Ils prennent le parti d’aller jeter le cadavre dans le Rhône ce qui n’est que trop commun dans la ville de Lyon.

Je ne vois que cette seule manière d’expliquer le fait avec vraisemblance. Toutes les accusations de viol et d’assassinat me paraissent le comble de l’absurdité et de la contradiction.

Je supplie monsieur le rapporteur de vouloir bien peser ma conjecture, et de la comparer avec toutes les pièces qu’il a sous les yeux.

Je crois que les chirurgiens de Lyon qui ont fait le rapport sur le cadavre trouvé dans le Rhône se sont trompés, et qu’en voulant soutenir leur erreur ils ont exposé les accusés à la haine publique, et au danger d’un arrêt de mort.

Je ne doute pas que monsieur le rapporteur n’ait lu le mémoire sur la cause de la mort des noyés, par le médecin Duchemin de l’Étang. Ce mémoire est très-contraire à celui des chirurgiens de Lyon.

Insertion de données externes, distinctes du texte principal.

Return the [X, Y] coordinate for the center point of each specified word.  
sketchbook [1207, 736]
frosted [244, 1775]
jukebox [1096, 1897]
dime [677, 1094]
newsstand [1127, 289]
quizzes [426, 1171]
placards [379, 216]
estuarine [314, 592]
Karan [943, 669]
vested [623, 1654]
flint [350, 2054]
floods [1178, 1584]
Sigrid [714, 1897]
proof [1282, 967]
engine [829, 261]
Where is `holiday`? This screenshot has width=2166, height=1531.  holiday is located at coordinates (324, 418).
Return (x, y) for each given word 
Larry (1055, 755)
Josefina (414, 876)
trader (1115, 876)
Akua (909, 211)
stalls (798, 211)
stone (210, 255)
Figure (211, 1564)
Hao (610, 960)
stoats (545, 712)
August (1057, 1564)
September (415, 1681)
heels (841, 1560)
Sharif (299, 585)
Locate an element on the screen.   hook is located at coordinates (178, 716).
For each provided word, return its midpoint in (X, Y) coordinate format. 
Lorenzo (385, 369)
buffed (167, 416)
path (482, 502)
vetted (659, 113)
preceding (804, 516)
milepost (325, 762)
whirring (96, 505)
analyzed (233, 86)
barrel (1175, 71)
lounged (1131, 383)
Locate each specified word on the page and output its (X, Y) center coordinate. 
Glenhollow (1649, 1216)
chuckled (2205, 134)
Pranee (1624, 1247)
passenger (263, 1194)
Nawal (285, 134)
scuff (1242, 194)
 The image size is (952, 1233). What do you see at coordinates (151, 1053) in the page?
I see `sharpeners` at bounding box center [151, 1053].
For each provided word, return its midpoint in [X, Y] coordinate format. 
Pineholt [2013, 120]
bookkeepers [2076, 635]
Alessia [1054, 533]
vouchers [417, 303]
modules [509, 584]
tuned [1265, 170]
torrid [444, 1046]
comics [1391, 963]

Les étonnantes dépositions d’un enfant de cinq ans et demi contre sa mère me semblent également horribles et frivoles.

Je sais d’un avocat, qui eut la permission d’interroger cet enfant, qu’il lui fit toujours dire oui à toutes les questions qu’il lui faisait. « N’as-tu pas vu violer debout la petite Claudine Lerouge ? — Oui. — Ne lui avait-on pas lié les jambes l’une sur l’autre avec une grosse corde pour la mieux violer ? — Oui. — Ne disait-elle pas certaines paroles d’amitié quand on la violait ? — Qui. »

Toutes les dépositions de l’enfant sont de nulle valeur.

Toutes les autres dépositions justifient les accusés.

L’huissier Constant, qui a conduit cette affaire épouvantable, a été condamné à être pendu en 1769, un an après la mort de Claudine Lerouge.

Je soumets toutes mes idées aux lumières de monsieur le rapporteur, et je le supplie d’agréer ma confiance et mon respect.